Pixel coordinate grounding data

▬▬▬▬▬▬

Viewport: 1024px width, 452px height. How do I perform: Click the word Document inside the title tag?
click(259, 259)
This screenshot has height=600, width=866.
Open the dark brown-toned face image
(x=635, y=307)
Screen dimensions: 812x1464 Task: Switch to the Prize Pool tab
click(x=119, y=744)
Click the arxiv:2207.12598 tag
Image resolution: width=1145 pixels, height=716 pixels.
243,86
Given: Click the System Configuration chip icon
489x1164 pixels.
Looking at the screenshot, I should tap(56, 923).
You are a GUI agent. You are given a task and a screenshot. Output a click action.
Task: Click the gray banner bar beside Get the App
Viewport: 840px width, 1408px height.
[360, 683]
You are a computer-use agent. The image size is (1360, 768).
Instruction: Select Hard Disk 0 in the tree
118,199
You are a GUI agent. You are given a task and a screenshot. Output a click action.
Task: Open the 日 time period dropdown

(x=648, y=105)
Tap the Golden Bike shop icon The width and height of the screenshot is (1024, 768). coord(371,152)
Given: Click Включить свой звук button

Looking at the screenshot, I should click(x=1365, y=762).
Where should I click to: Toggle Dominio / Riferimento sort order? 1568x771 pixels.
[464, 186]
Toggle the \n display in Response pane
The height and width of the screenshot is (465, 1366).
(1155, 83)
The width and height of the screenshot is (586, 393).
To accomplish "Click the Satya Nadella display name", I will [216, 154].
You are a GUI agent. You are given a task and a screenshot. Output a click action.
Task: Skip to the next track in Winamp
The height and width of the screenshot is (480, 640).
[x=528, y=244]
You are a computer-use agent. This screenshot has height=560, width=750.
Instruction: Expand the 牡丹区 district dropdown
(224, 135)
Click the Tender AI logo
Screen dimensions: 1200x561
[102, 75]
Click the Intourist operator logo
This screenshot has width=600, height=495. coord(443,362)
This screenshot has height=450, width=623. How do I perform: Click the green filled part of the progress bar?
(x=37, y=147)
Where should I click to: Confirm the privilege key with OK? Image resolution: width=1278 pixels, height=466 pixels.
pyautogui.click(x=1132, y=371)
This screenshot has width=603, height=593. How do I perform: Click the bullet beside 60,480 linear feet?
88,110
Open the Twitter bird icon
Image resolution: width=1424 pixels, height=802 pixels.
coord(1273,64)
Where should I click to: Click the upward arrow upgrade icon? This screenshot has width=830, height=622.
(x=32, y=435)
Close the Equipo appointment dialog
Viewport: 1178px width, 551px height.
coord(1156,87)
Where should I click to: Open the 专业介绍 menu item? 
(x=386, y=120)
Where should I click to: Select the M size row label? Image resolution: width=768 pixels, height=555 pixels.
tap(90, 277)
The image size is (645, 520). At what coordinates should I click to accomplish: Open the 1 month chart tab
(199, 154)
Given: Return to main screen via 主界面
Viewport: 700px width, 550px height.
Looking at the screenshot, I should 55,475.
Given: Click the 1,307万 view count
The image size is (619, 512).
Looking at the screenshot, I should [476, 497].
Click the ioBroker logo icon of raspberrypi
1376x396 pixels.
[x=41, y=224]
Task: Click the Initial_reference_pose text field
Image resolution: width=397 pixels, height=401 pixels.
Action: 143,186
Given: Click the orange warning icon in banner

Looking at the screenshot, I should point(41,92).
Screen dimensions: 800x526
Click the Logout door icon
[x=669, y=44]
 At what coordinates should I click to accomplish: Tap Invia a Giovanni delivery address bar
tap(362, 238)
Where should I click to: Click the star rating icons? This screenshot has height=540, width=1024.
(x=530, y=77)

▬▬▬▬▬▬

**TRY IT**
Retype the records above, but only those lines that fall between the line containing "Task: Click the gray" and the line containing "You are a computer-use agent. This", with both of those lines included, exactly as written.

**YOUR RESPONSE**
Task: Click the gray banner bar beside Get the App
Viewport: 840px width, 1408px height.
[360, 683]
You are a computer-use agent. The image size is (1360, 768).
Instruction: Select Hard Disk 0 in the tree
118,199
You are a GUI agent. You are given a task and a screenshot. Output a click action.
Task: Open the 日 time period dropdown

(x=648, y=105)
Tap the Golden Bike shop icon The width and height of the screenshot is (1024, 768). coord(371,152)
Given: Click Включить свой звук button

Looking at the screenshot, I should click(x=1365, y=762).
Where should I click to: Toggle Dominio / Riferimento sort order? 1568x771 pixels.
[464, 186]
Toggle the \n display in Response pane
The height and width of the screenshot is (465, 1366).
(1155, 83)
The width and height of the screenshot is (586, 393).
To accomplish "Click the Satya Nadella display name", I will [216, 154].
You are a GUI agent. You are given a task and a screenshot. Output a click action.
Task: Skip to the next track in Winamp
The height and width of the screenshot is (480, 640).
[x=528, y=244]
You are a computer-use agent. This screenshot has height=560, width=750.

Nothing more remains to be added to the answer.